O metabolismo de células cancerosas é diferente do de células normais em muitos aspectos. E essas diferenças são estudadas, pois podem ser alvos interessantes para controlar a doença, já que seria possível desenvolver um remédio que atacasse apenas o câncer. O metabolismo energético, ou seja, o modo como as células conseguem a energia para se manterem vivas, é um dos pontos onde câncer e células normais são bem diferentes. O metabolismo acelerado do câncer costuma causar diversos danos às mitocôndrias, estruturas celulares responsáveis por transformar a energia química das moléculas para uma forma que elas possam utilizar. (Nota: Atenção! As mitocôndrias não geram energia! Nada nesse planeta gera energia; as formas de energia são apenas transformadas. A única coisa próxima de nós que gera energia é o Sol, através de fusão nuclear.) Porém, como os danos às mitocôndrias afetam o câncer não tinha sido estudado de forma clara.
Visando entender esse ponto, um grupo de cientistas da Nova Zelândia, Austrália e República Checa tratou células tumorais muito agressivas (chamadas metastáticas) com um composto mutagênico para causar grandes danos no DNA mitocondrial, até o ponto do dano ser tão intenso que as células perderam todo DNA mitocondrial. Depois os pesquisadores testaram o quão agressivas essas células ainda eram. Para isso, eles injetaram as células tratadas em camundongos. Sem o DNA mitocondrial, as células geraram tumores de modo muito mais lento do que as células não tratadas, indicando que o DNA mitocondrial é importante para o crescimento do câncer. Mas a pergunta que ficou foi: por que o tumor voltou a crescer depois de um tempo?

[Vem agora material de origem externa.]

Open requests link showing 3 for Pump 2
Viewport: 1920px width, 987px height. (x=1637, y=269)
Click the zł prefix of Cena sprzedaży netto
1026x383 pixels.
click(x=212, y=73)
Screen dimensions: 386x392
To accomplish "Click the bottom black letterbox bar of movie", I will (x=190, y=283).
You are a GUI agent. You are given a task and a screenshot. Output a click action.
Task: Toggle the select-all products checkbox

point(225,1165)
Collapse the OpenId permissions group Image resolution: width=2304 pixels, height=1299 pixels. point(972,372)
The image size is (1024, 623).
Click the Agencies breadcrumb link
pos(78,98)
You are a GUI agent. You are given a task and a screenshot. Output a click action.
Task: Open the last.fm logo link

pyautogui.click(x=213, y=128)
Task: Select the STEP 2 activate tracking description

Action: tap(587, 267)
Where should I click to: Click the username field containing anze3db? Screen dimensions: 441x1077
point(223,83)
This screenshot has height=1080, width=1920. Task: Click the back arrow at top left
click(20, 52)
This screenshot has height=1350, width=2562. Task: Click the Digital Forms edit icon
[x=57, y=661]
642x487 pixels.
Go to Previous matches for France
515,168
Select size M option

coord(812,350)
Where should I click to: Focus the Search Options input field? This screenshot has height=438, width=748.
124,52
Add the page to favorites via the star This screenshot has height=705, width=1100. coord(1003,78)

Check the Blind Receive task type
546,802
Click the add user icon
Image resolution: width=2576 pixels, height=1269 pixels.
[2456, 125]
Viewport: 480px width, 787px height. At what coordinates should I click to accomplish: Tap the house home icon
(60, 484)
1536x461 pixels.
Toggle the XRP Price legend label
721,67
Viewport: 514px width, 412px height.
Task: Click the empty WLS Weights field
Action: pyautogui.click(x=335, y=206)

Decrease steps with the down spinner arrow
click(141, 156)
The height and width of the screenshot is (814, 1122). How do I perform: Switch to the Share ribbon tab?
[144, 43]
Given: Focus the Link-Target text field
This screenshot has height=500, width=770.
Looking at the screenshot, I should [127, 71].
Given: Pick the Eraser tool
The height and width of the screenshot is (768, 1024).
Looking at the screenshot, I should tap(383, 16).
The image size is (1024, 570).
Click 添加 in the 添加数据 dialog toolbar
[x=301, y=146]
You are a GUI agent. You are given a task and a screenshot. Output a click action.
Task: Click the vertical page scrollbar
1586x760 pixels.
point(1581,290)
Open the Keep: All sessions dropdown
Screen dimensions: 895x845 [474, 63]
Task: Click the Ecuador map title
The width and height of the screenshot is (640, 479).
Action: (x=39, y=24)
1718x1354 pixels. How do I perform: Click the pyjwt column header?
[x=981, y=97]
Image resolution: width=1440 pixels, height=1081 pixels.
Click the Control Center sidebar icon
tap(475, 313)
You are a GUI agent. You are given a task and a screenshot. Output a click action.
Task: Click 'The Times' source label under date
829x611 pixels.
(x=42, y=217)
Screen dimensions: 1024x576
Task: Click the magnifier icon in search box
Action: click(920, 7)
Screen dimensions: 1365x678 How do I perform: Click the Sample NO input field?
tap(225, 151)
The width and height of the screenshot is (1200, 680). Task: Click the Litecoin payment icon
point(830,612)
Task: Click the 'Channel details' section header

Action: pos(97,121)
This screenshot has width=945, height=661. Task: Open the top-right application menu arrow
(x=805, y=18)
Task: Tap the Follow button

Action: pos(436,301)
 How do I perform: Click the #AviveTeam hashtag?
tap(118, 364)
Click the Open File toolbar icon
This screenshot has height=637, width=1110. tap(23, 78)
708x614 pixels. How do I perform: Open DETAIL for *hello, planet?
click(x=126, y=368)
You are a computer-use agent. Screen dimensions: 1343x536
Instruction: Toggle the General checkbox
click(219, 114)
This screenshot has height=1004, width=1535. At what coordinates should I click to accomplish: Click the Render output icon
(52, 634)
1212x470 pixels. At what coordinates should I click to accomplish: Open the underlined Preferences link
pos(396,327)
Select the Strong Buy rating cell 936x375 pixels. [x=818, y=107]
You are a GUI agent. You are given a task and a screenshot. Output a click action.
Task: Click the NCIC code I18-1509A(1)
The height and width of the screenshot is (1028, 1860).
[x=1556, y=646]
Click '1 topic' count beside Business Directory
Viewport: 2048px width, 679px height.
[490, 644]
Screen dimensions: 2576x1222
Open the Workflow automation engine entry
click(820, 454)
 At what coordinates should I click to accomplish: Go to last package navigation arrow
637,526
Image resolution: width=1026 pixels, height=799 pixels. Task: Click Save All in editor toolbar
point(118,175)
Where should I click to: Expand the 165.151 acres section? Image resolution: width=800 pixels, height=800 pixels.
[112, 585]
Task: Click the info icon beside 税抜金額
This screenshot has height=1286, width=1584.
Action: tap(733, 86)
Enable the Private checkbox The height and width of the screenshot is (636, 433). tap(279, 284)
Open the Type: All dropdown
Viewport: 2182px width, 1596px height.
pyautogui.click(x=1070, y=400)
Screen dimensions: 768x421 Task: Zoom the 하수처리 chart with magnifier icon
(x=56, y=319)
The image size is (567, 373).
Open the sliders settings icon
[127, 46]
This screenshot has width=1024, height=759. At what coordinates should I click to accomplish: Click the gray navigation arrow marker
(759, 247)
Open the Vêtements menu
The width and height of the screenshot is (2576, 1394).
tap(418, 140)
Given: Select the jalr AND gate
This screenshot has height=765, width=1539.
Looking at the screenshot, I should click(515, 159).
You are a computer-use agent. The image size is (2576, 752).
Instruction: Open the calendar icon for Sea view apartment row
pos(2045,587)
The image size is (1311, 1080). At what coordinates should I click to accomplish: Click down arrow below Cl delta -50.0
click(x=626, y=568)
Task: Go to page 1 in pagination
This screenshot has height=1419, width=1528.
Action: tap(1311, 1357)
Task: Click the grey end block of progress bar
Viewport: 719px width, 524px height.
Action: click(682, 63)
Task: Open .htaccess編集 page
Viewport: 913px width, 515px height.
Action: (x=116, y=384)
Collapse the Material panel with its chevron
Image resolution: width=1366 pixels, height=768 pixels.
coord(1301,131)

Os cientistas coletaram os tumores que cresceram e viram que eles tinham DNA mitocondrial. Mas como? A análise do DNA mostrou que ele era igual ao presente nas células saudáveis do camundongo, ou seja, de alguma forma, a célula tumoral conseguiu absorver DNA mitocondrial (ou a mitocôndria inteira) do tecido a sua volta.
Essas novas células eram capazes de produzir RNAs e proteínas mitocondriais funcionais e tinham mitocôndrias capazes de transformar energia através da respiração como as células normais. Assim, o tumor conseguiu voltar a crescer.
Esses resultados mostram que, talvez, atacar as mitocôndrias dos tumores não seja tão interessante, já que eles poderiam obter novas mitocôndrias do tecido saudável do paciente. Mas eles também trazem esperança para o tratamento de outras doenças, causadas por problemas mitocondriais. Mitocôndrias defeituosas podem gerar, entre outras coisas, problemas musculares e neurológicos, e diabetes. E não existem tratamentos eficazes para essas doenças. Sabendo que as células tumorais (e por que não outras células?) podem pegar novas mitocôndrias, poderá ser possível no futuro, transferir mitocôndrias saudáveis para células com estruturas defeituosas, visando substituí-las. Isso poderá corrigir os problemas e tratar os pacientes.
Referência
TAN, A. S. et al. Mitochondrial Genome Acquisition Restores Respiratory Function and Tumorigenic Potential of Cancer Cells without Mitochondrial DNA. Cell Metabolism, v. 21, n. 1, p. 81–94, 2015.